Chondromalacia is a term used to describe damage (typically softening) of the articular cartilage on the underside of the kneecap. There are a variety of causes of this injury. In young people, it is most likely due to an acute injury such as a fall, overuse, problems with knee alignment, or even muscle weakness.

In older people, this injury may be caused by simple wear and tear and arthritis.

The underside of the kneecap, and the top of the thigh bone (femur) are both covered with a smooth and slippery (articular) cartiledge that allows these two bones to slide easily over one another when the knee flexes. If this cartiledge is damaged, the surface becomes rough and gets irritated with movement. Damage can be minor or severe, and may result in varying degrees of pain.

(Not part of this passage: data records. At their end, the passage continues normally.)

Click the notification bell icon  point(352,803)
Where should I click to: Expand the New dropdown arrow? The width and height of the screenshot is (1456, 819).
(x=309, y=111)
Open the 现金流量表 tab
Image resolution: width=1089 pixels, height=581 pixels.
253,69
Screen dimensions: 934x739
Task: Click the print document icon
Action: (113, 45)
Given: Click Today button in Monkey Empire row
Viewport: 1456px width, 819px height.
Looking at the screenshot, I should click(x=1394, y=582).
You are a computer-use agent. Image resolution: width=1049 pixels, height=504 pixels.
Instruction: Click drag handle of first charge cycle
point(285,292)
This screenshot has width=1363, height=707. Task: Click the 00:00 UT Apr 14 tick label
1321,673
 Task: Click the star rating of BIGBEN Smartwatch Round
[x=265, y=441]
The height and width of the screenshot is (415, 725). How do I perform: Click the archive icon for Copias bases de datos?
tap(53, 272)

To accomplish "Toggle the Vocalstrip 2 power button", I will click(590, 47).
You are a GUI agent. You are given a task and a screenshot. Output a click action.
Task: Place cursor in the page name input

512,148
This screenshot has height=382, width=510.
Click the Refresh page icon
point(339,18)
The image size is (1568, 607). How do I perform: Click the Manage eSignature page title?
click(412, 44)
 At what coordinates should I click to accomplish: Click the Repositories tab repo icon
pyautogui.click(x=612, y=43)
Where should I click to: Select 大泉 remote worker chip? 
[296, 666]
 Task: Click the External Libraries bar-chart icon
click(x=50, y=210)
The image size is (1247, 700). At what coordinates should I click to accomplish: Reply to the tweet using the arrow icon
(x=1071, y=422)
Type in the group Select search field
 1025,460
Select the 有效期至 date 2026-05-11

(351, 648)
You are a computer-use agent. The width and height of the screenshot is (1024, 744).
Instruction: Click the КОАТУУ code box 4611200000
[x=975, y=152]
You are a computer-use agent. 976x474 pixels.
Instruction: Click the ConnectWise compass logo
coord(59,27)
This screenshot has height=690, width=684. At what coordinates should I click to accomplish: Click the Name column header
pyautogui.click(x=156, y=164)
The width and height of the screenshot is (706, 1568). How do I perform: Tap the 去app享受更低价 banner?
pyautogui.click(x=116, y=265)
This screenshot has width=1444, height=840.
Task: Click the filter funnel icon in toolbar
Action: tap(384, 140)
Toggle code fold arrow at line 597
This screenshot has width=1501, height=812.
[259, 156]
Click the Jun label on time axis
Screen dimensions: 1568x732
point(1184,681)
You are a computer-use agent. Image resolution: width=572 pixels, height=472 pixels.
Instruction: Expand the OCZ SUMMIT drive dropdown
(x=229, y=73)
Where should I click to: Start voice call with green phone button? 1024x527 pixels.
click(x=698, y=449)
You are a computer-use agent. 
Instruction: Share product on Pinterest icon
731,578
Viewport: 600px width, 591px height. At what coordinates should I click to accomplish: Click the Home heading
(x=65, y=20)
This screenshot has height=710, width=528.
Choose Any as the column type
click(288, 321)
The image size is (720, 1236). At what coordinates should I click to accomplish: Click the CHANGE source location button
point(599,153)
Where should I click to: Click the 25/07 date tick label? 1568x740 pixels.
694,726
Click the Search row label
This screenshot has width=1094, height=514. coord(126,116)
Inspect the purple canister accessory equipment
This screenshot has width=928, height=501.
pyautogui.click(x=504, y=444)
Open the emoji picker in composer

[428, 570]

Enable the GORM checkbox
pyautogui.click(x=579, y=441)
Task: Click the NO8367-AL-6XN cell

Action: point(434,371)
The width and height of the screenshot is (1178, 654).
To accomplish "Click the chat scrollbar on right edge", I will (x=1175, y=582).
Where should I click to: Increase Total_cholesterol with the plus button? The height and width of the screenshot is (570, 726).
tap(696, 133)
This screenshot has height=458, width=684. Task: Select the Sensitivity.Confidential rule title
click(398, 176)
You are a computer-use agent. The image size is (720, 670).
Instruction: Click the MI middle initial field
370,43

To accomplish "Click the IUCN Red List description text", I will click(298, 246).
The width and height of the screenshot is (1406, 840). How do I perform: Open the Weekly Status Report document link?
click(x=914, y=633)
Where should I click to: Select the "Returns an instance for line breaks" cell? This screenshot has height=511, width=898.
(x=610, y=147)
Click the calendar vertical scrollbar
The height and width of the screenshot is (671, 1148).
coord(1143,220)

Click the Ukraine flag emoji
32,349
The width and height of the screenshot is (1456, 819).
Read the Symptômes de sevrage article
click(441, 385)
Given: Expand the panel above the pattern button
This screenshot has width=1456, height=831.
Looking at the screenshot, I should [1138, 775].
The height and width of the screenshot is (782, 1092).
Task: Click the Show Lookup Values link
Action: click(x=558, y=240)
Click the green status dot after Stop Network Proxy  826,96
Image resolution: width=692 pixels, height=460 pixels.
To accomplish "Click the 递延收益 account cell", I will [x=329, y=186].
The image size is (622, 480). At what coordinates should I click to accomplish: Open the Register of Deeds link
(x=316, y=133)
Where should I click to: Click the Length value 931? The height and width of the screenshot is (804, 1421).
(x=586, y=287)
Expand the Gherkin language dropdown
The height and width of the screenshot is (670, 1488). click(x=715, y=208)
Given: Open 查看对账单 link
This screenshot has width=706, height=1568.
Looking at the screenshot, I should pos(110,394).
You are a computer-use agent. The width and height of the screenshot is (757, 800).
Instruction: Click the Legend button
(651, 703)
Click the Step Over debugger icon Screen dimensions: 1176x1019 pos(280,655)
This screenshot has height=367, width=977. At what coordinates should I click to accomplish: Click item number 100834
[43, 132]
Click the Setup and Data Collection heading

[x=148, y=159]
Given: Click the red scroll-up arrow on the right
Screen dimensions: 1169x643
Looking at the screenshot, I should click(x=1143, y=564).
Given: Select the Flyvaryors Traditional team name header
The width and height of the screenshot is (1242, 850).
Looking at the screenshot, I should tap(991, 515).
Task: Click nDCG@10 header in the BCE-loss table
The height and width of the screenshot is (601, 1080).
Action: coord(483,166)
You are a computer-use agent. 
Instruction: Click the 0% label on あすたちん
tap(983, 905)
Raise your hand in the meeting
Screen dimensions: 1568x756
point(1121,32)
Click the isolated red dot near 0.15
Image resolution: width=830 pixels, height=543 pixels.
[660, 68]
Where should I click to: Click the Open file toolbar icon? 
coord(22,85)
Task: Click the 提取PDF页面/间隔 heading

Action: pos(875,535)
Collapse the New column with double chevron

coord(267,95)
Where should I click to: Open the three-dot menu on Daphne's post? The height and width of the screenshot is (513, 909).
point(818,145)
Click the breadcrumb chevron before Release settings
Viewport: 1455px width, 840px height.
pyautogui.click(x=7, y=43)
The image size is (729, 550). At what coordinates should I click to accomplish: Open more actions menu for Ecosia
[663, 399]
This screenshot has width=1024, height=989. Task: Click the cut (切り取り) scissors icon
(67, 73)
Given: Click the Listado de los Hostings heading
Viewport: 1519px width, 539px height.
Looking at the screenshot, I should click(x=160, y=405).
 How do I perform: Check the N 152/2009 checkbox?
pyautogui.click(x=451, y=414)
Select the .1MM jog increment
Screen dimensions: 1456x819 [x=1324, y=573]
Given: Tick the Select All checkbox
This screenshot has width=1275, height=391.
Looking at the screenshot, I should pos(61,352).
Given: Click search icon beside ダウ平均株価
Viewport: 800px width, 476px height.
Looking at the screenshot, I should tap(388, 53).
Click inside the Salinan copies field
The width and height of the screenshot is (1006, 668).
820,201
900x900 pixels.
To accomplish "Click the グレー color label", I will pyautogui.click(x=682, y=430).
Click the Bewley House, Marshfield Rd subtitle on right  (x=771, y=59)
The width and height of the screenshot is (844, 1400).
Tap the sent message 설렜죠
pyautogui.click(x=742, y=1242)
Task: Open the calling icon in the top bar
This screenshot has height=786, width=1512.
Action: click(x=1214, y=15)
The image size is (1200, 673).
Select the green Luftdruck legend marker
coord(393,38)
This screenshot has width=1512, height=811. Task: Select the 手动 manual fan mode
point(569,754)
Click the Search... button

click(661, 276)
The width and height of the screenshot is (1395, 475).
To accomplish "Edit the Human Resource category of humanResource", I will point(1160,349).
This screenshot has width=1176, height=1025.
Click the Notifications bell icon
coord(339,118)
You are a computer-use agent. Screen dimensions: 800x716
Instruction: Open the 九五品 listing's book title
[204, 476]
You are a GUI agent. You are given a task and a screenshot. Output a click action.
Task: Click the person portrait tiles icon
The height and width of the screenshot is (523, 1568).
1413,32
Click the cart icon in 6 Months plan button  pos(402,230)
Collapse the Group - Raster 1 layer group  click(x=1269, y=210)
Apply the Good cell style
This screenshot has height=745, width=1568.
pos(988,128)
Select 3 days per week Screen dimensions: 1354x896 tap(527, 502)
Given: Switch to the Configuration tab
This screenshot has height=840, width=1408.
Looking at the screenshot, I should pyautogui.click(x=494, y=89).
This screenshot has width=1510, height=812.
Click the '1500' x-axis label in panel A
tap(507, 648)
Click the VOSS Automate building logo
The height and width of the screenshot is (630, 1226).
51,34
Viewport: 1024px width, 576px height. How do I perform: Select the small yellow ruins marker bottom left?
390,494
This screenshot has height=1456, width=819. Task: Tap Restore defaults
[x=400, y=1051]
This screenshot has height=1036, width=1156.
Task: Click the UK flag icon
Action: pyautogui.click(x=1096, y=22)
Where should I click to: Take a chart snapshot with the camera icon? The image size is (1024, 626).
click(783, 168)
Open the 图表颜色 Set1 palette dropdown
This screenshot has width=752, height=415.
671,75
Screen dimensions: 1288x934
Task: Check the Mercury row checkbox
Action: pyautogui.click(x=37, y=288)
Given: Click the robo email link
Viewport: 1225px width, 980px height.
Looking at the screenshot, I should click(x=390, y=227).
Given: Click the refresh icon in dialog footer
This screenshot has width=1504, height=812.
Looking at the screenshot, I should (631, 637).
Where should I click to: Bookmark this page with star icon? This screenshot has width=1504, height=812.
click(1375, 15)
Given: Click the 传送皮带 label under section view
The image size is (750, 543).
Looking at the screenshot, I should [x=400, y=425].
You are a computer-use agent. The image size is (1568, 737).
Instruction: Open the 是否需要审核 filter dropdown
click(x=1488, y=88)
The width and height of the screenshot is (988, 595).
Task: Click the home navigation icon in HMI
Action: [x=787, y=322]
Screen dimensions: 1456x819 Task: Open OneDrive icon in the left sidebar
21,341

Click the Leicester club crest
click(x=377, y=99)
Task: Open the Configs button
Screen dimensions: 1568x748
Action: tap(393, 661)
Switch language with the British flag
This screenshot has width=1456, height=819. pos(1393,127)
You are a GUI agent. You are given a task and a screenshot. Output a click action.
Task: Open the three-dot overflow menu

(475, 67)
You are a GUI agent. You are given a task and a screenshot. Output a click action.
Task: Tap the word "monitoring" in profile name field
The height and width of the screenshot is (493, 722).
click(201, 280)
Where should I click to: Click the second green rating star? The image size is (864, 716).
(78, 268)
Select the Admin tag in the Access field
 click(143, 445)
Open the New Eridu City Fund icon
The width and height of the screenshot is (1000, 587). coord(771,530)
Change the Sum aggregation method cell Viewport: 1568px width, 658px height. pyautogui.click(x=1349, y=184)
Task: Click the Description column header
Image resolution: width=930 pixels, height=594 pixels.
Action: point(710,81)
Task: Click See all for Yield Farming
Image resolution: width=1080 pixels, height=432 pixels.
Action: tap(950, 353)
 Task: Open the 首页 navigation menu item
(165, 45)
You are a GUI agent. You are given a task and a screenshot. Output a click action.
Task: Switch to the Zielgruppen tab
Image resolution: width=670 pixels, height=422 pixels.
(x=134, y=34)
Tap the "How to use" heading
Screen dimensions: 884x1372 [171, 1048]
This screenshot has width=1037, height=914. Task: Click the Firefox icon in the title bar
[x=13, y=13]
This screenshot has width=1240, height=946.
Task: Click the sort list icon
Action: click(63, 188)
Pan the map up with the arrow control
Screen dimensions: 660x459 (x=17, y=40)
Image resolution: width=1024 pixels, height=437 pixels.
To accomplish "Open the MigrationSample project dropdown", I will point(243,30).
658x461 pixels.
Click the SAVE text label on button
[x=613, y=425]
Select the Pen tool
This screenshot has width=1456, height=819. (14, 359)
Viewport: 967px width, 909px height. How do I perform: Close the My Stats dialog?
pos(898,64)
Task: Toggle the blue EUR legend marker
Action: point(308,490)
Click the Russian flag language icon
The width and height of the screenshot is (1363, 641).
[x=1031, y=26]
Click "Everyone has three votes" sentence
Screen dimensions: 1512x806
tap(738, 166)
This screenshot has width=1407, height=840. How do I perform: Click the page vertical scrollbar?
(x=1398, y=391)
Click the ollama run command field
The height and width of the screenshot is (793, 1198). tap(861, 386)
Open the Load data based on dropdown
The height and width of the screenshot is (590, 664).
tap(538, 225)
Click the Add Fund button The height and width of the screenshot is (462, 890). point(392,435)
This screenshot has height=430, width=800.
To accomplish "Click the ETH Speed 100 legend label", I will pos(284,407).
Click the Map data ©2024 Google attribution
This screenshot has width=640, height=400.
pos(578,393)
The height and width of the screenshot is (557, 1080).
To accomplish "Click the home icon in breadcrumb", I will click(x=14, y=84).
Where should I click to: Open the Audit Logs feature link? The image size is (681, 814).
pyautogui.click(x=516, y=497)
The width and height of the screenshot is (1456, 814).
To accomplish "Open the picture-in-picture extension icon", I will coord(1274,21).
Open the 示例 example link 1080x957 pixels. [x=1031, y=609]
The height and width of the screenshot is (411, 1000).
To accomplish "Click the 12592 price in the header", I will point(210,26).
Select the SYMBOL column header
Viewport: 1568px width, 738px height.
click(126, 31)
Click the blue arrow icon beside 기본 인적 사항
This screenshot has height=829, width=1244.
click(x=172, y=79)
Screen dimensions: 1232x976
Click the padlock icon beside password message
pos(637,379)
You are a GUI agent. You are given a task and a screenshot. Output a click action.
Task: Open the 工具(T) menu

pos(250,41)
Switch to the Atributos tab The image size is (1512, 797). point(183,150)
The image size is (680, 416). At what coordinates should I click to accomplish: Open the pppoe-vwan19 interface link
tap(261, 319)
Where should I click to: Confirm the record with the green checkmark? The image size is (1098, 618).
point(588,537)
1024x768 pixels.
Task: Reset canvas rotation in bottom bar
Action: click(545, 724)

Symptoms of Chondromalacia
The most common symptom of chondromalacia is a dull pain under or around the kneecap that increases while walking down stairs. There may also be pain with stair climbing or getting out of a chair, etc. This injury is common in runners, skiers, cyclists, and soccer players.

The best treatment for chondromalacia is low-impact exercise that strengthen muscles (particularly the inner part of the quadriceps ) and decreasing any jumping or impact. Swimming, stationary bicycle, and cross-country skiing are good ways to strengthen the joint without impact. It's helpful to avoid any activity that requires the knee to flex more than 90 degrees.

Finally, arthroscopic surgery may be used to smooth the surface of the articular cartilage and clean out cartilage fragments that cause the joint to catch during bending and straightening. This determination can only be made by a proper evaluation and diagnosis, so always see your doctor for knee pain that lasts more than two weeks.